The Female Kingdom of Bumblebees
- Felix Kioko
- May 30
- 3 min read

With a net worth of over $800 million (KSh 103.2 billion). A 35-time Grammy award winner, which is the most in history. A 30-time VMAs (Video Music Awards) winner tying her with Taylor Swift for most in history. 25 soul train music awards, 32 BET awards and many more. She is, to many people a queen. But in nature, there is really one QUEEN B. And that is the bumblebee.
I think a fuzzy bodied, deep buzzing, clumsy flying insect took a little too literally Beyoncé’s single “Run the World (Girls)”.
A bumblebee colony is a society built, maintained, and directed by queens and worker bees, all female. From the moment a queen emerges alone in spring to the final days of the colony in late autumn, it is female effort that drives every stage of survival.
The Queen

Every colony begins with a single survivor.
When the cold arrives, most of us do not make it. The nest falls quiet, food disappears, and time itself seems to slow. But a few of us survive. We bury ourselves in soil, under leaves, or inside forgotten crevices, waiting through the long stillness of winter.
We do not move much. We do not build. We simply endure.
Then spring arrives.
I emerge alone.
There is no map for what comes next, only instinct pulling me forward. I must find a place to begin. Maybe a hole in the ground, an abandoned burrow, a sheltered patch of grass. Somewhere safe enough to hold what I am about to create.
Once I find it, I start working. I collect nectar and pollen, not just to survive, but to fuel what will become everything. I shape wax with my own body. I build small cells. I lay my first eggs.
And for a long-time gathering food, building the nest and keeping the eggs warm is all on me. There are no workers yet. No support. Only effort, repeated again and again, until the first daughters emerge.
The Workers

Then, everything changes.
The first workers hatch, and suddenly the silence breaks. Wings fill the nest. Movement multiplies. What was once a solitary struggle becomes a living system.
I remain here, still laying eggs, still guiding the colony’s growth.
All workers are female, and they become the structure that holds everything together.
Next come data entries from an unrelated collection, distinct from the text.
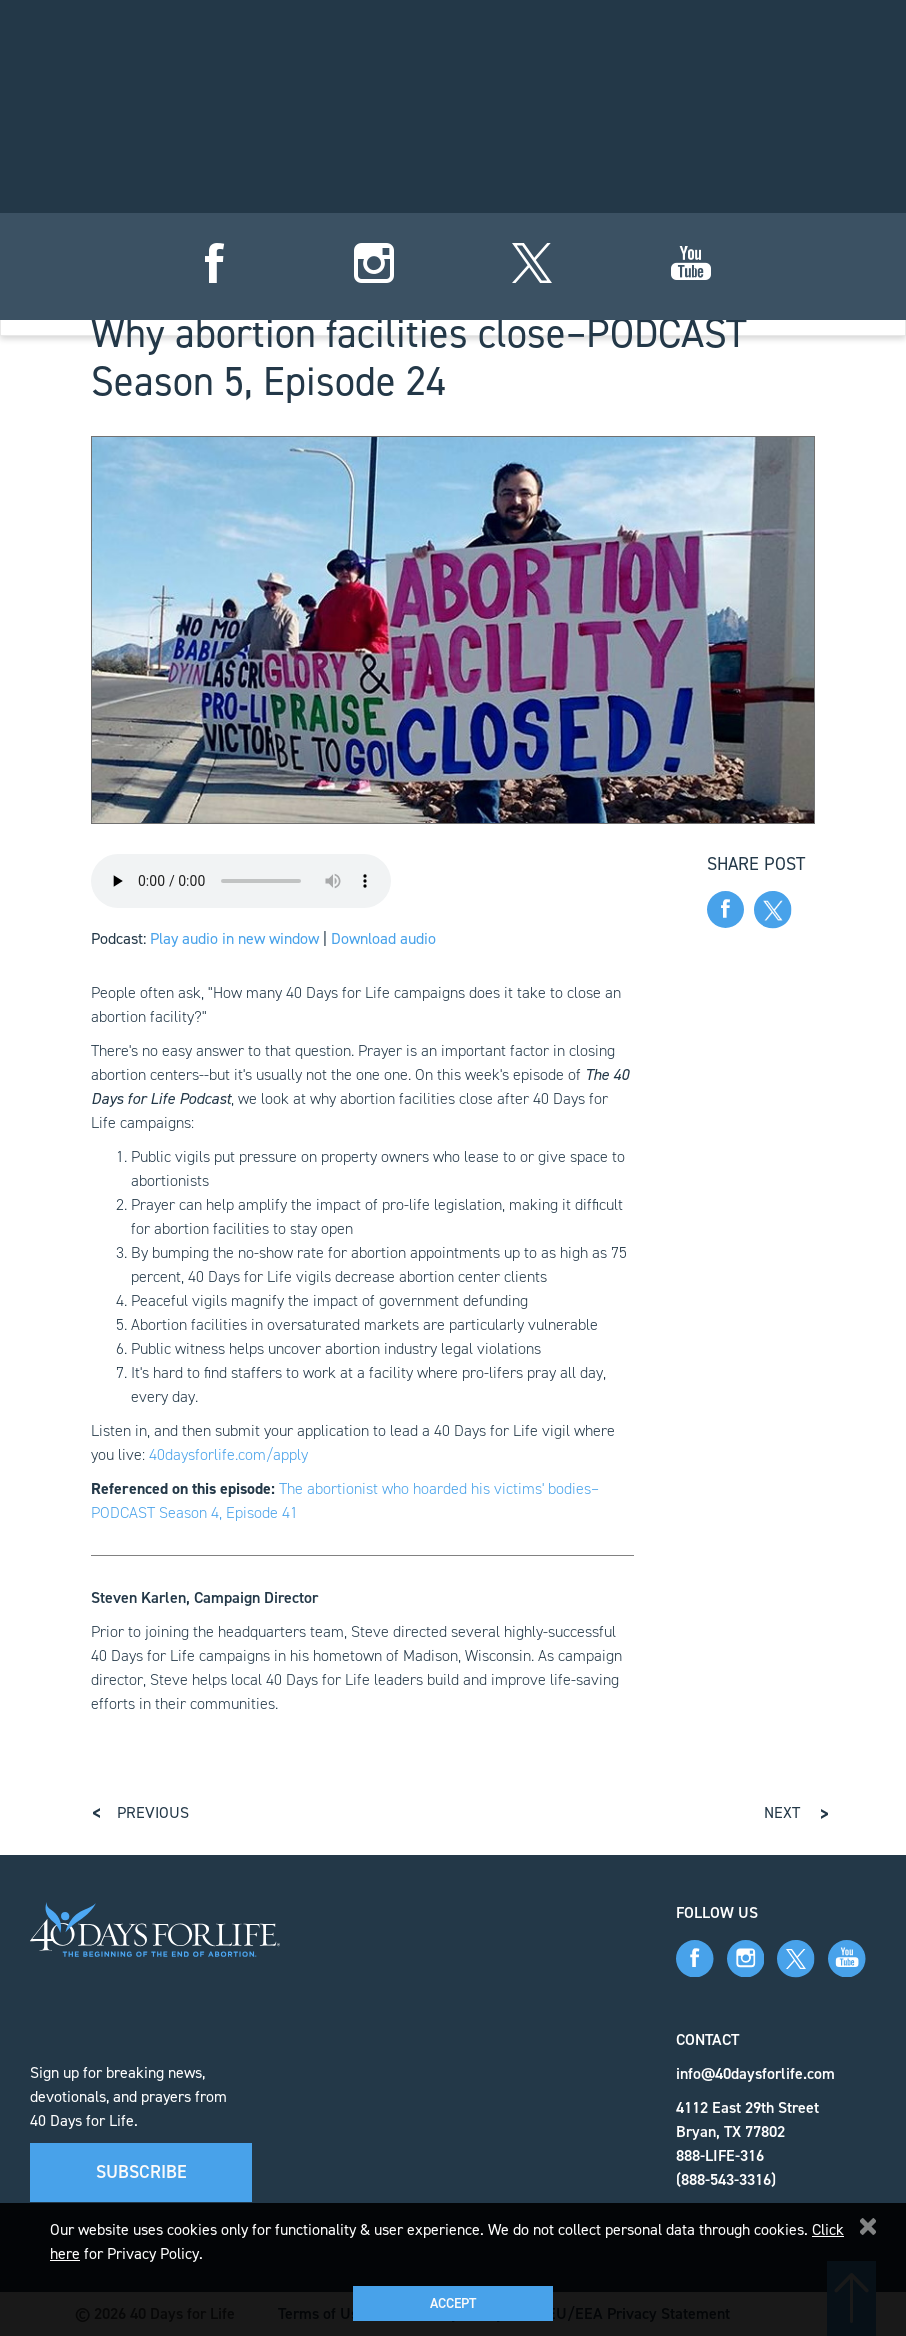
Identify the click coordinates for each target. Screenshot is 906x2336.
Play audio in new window (234, 938)
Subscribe (141, 2172)
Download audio (383, 938)
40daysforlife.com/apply (228, 1454)
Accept (453, 2303)
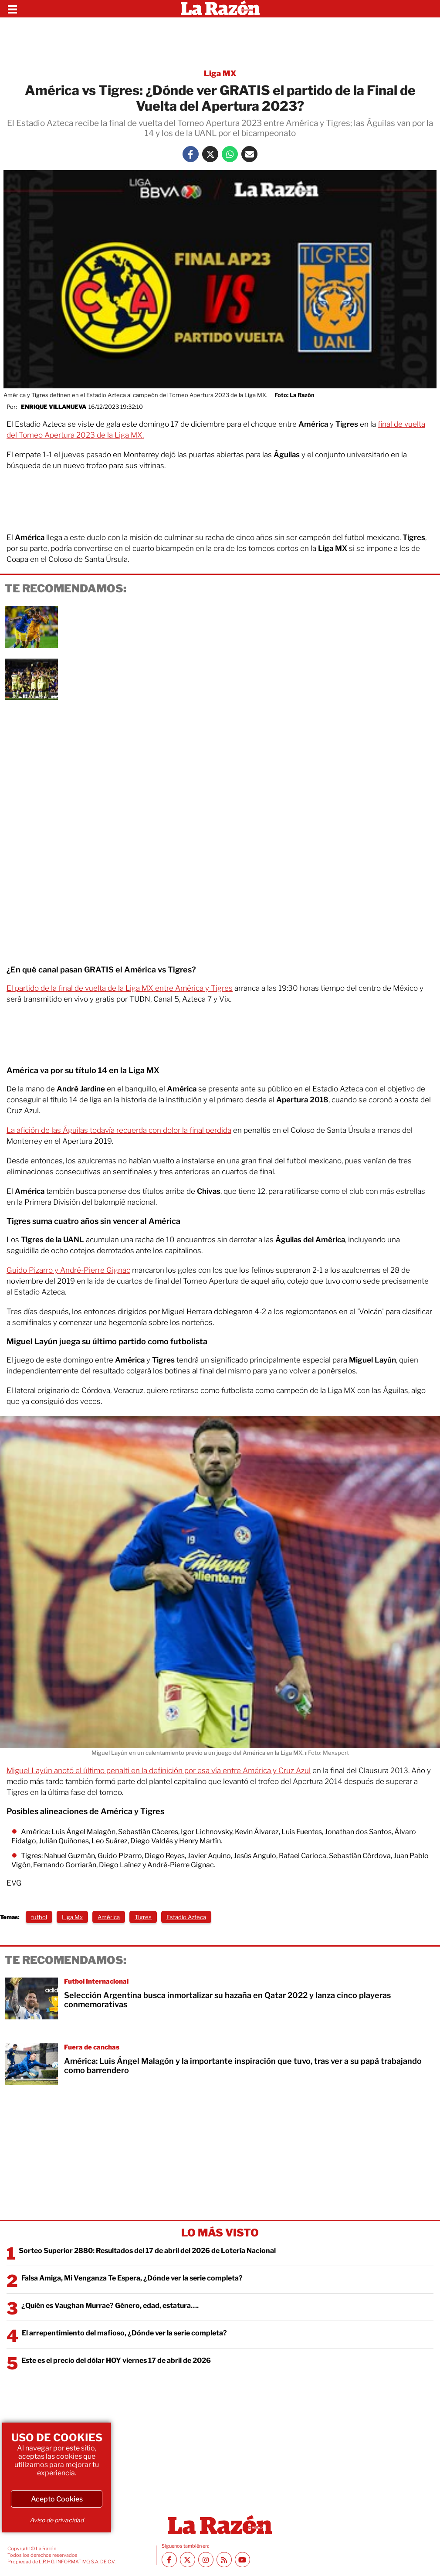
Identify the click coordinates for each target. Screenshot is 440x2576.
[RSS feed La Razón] (224, 2559)
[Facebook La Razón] (191, 154)
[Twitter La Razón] (210, 154)
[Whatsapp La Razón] (230, 154)
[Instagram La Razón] (205, 2559)
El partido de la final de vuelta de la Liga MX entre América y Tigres (120, 988)
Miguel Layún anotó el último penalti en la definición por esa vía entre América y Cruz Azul (159, 1770)
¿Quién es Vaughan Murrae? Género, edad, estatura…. (110, 2305)
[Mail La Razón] (249, 154)
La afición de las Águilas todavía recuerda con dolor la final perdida (119, 1130)
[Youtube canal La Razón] (242, 2559)
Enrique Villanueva (53, 406)
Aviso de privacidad (57, 2520)
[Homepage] (220, 8)
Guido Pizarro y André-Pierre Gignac (68, 1270)
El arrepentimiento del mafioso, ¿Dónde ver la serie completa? (124, 2333)
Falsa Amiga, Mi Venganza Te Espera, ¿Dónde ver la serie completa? (132, 2278)
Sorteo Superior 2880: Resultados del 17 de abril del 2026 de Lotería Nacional (147, 2250)
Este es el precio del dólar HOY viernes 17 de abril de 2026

Each one takes on a role shaped by age and need. Some gather nectar and pollen, feed the growing larvae, repair damage, guard the entrance or clean and maintain the nest.
The colony becomes a rhythm — coordinated, responsive, alive.
Younger workers stay close to the nest. Older workers venture outward, facing weather, distance, and danger to bring back what we need.
As per nature's course most workers will never have children of their own.
They work not for themselves, but for the colony, for the unborn queens.
Males
Later in the season, the colony shifts again.
I begin to lay different eggs — not workers, but future queens and males.
The males are simple in purpose. They do not gather food. They do not build. They do not care for the nest. They exist for one brief role: to find and mate with new queens from other colonies.
When their task is complete, their story ends quickly. They do not return. They do not take part in what comes after. Their lives are short, singular, and final.
A brief spark.
The Fragile End of a Colony

Then autumn arrives.
We feel it before it fully comes — the shortening days, the fading flowers, the thinning food. The world begins to close.
The colony slows.
The old rhythms weaken. The workers age. My strength fades. And one by one, the structure we built begins to dissolve.
Until only the future remains.
The new queens, my daughters, are already mated. They leave the nest and dig into the earth, hiding away where winter cannot reach them.
The rest of us do not survive the cold.
The colony ends but it does not truly disappear. For power doesn’t belong to a king; it doesn’t really belong to a crowd. It belongs almost entirely to the daughters who will rise.
Continuing on the cycle of life.
Fun Facts About Bumblebees

Their wings beat over 100 times per second: That deep buzzing sound you hear is actually created by their incredibly fast wing movement.
They “buzz” flowers to shake out pollen: Bumblebees use a technique called buzz pollination, vibrating their bodies so strongly that pollen explodes out of flowers like tiny yellow dust clouds.
Bumblebees can fly in cold weather: Their fuzzy bodies help trap heat, allowing them to stay active even on chilly mornings when many other insects cannot fly.